CALRG Conf: Do intrinsically integrated games help or hinder learning?

CALRG conference switches over to a Games-Based Learning Symposium.

First up is Shaaron Ainsworth (and Jake Habgood) from University of Nottingham – Exploring the effectiveness of intrinsic integration in serious games.

Looking at Intrinsic Integration (Kafai 2001) – integrating core mechanics and learning – reject significance of role of fantasy, and in favour of core-mechanics (Salen & Zimmerman 2004) – mechanism by which they make meaningful choice and get meaningful results.

Design guidelines – Habgood et al 2005 – built on this notion. Two things – (1) deliver learning material through the stuff that’s the most fun to play and don’t interrupt ‘flow’; (2) embody learning material within the structure of the world and the interactions – it’s an external repreentation of the learning content, explore it through the core mechanics of game play. Integration of a more motivational/cognitive account of effectiveness of games.
-------------------------
Tasks to perform ▸
[1] According to the conference notes, which university are the first presenters from?
[2] Copy the passage of the conference notes starting at "Design guidelines –" and ending at "effectiveness of games.".

Records supplied ▸
-------------------------
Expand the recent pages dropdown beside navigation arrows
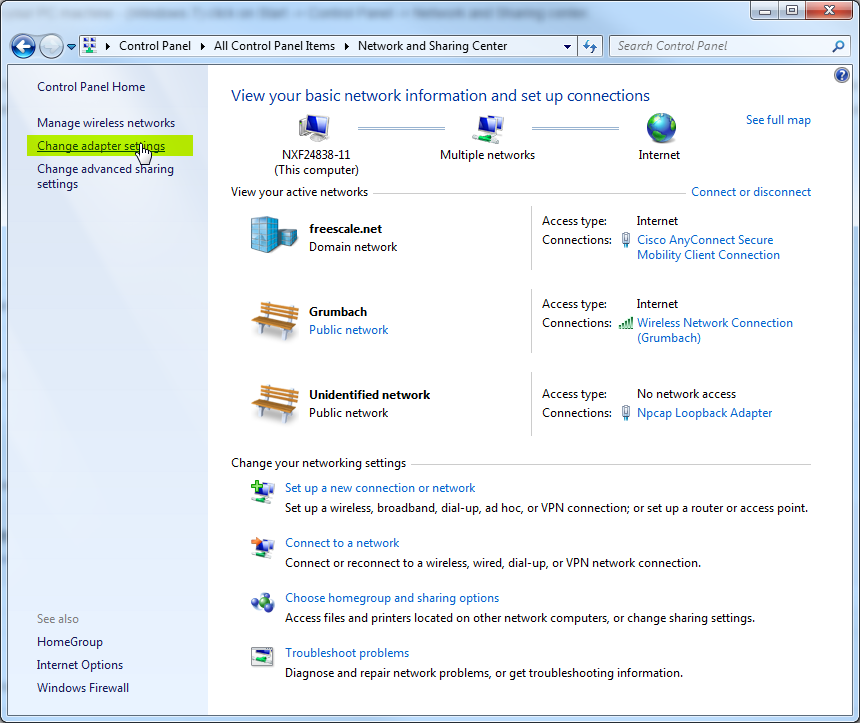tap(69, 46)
-------------------------
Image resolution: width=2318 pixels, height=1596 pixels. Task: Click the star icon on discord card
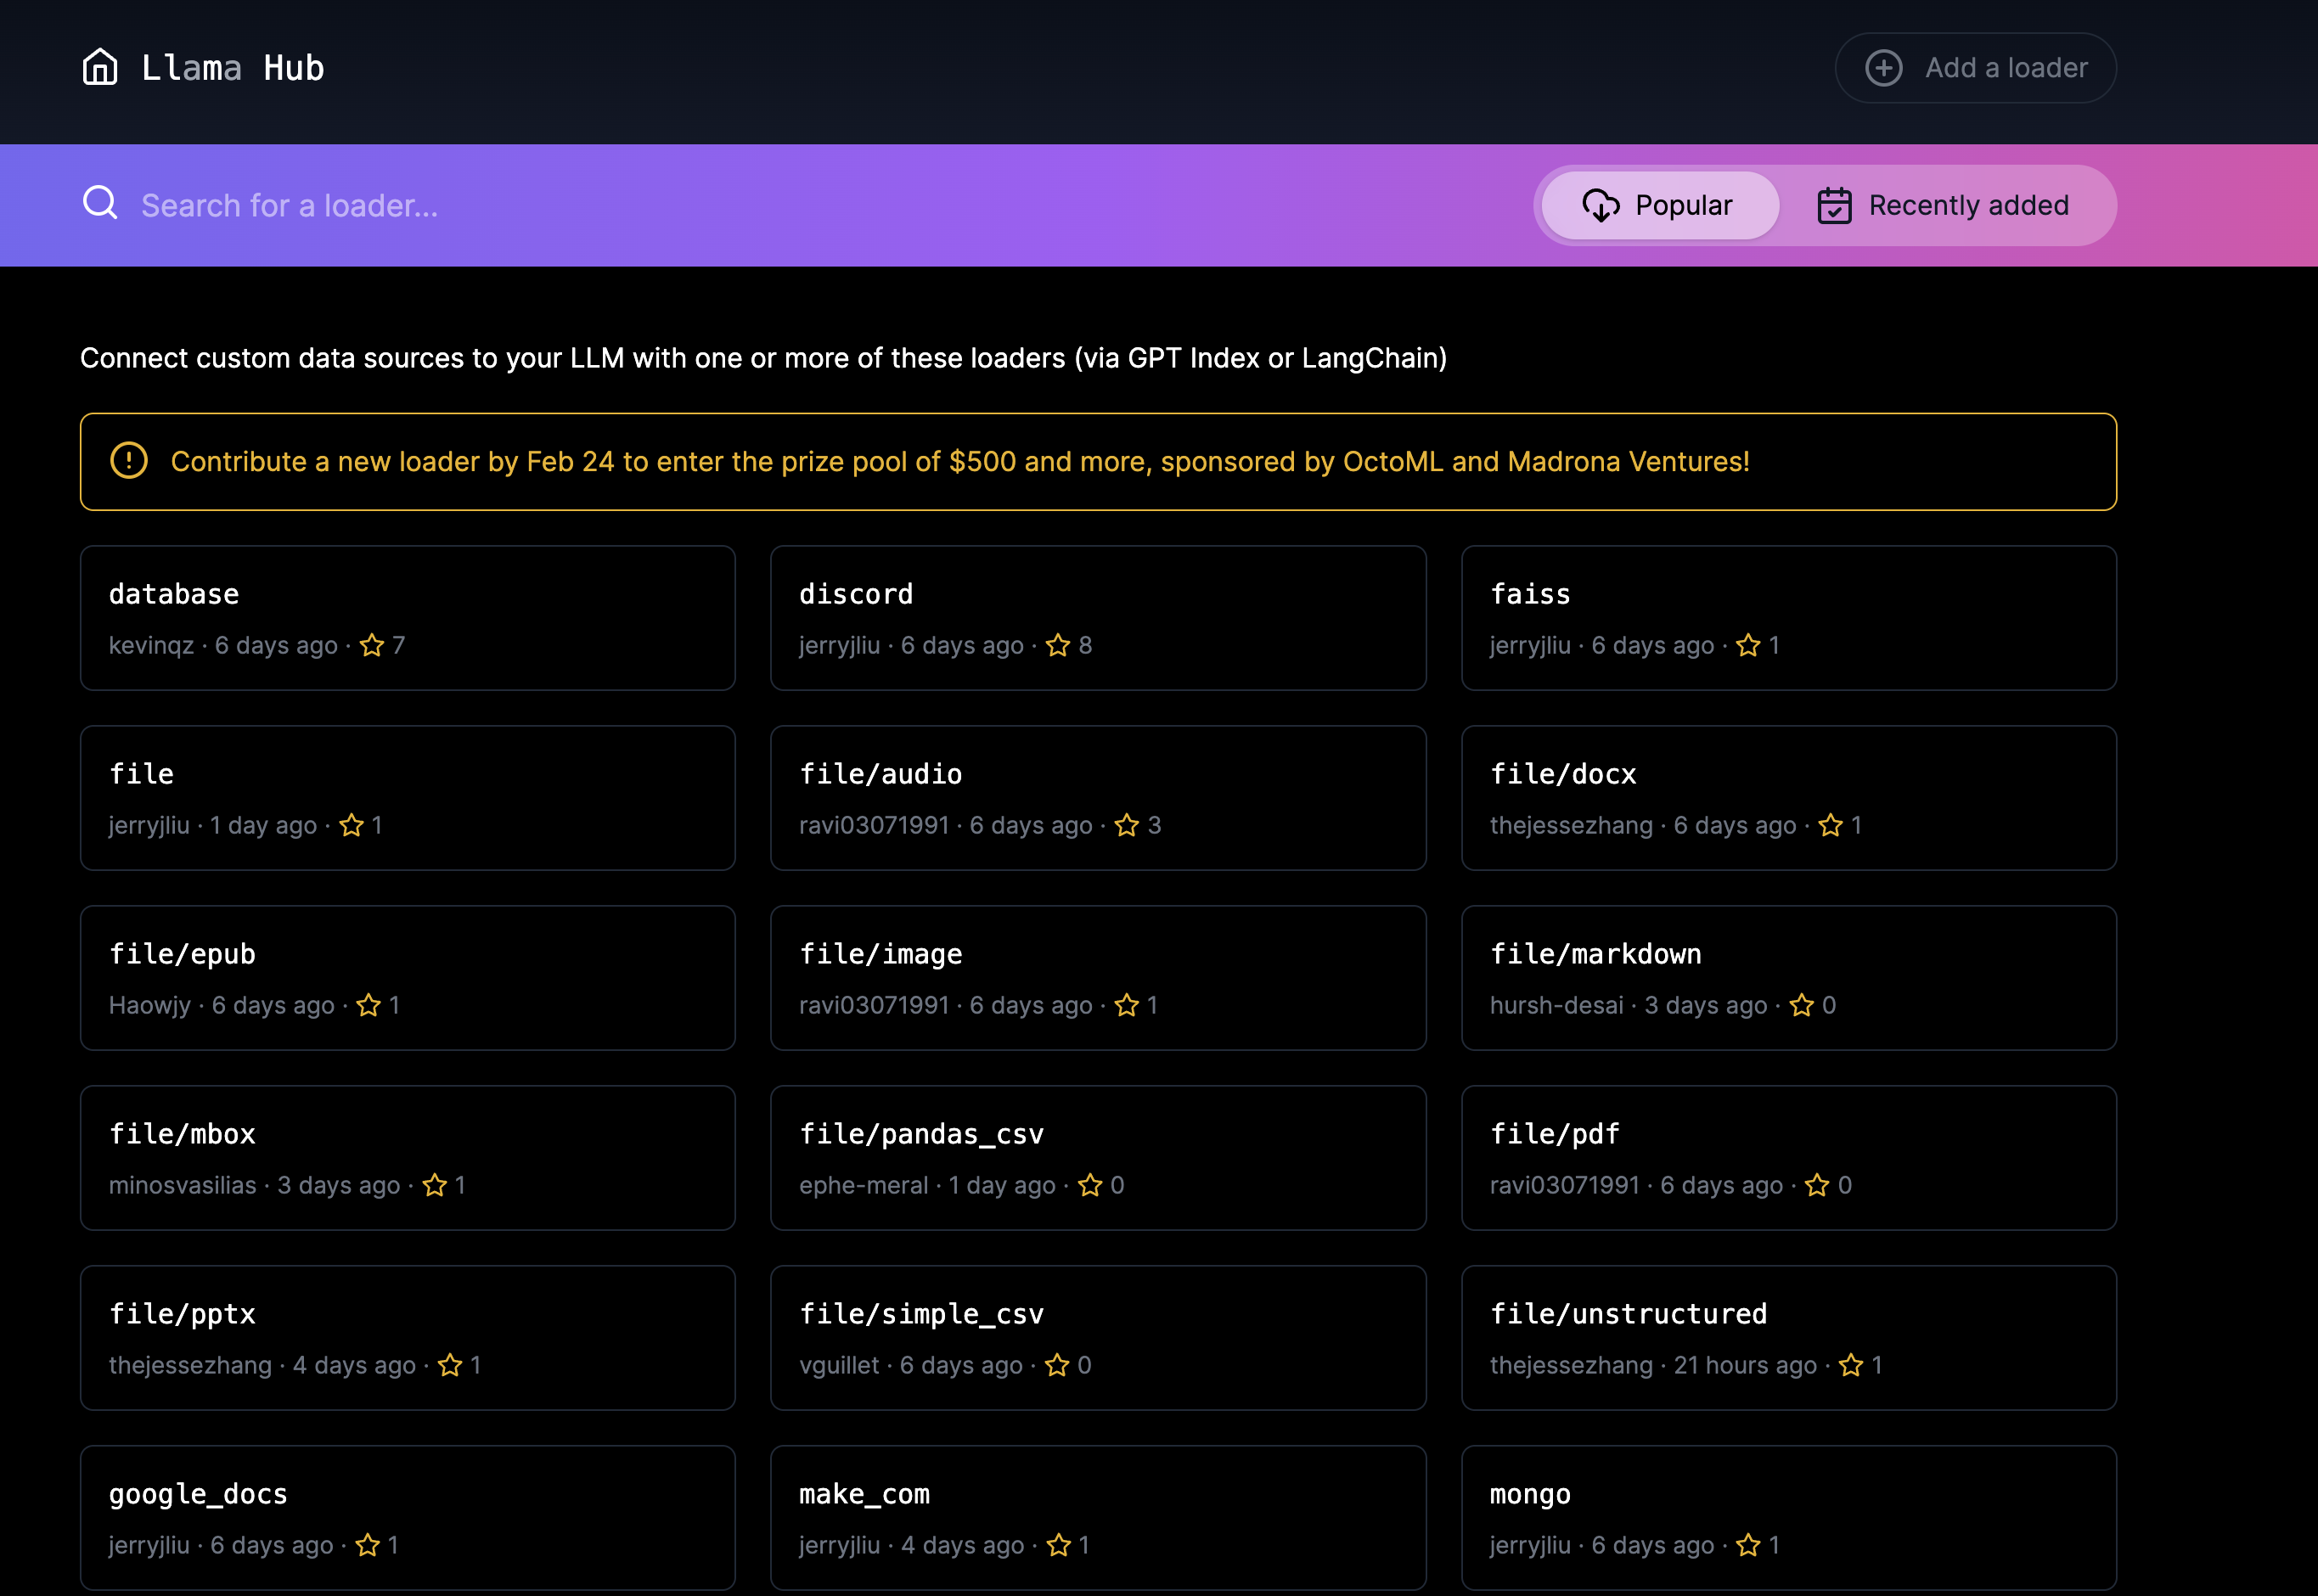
-------------------------
Results of the tasks ▸
[1] The University of Nottingham.

[2]
Design guidelines – Habgood et al 2005 – built on this notion. Two things – (1) deliver learning material through the stuff that’s the most fun to play and don’t interrupt ‘flow’; (2) embody learning material within the structure of the world and the interactions – it’s an external repreentation of the learning content, explore it through the core mechanics of game play. Integration of a more motivational/cognitive account of effectiveness of games.